• Exercise requirements: Could you give the records below as a Markdown table with the columns "Row" and "Text", one numbered row per line and blank lines left out?
START Data rows
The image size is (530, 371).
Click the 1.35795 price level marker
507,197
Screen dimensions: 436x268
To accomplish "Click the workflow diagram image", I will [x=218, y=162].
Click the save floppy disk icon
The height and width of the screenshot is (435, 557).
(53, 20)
END Data rows
• Complete response:
| Row | Text |
|---|---|
| 1 | The image size is (530, 371). |
| 2 | Click the 1.35795 price level marker |
| 3 | 507,197 |
| 4 | Screen dimensions: 436x268 |
| 5 | To accomplish "Click the workflow diagram image", I will [x=218, y=162]. |
| 6 | Click the save floppy disk icon |
| 7 | The height and width of the screenshot is (435, 557). |
| 8 | (53, 20) |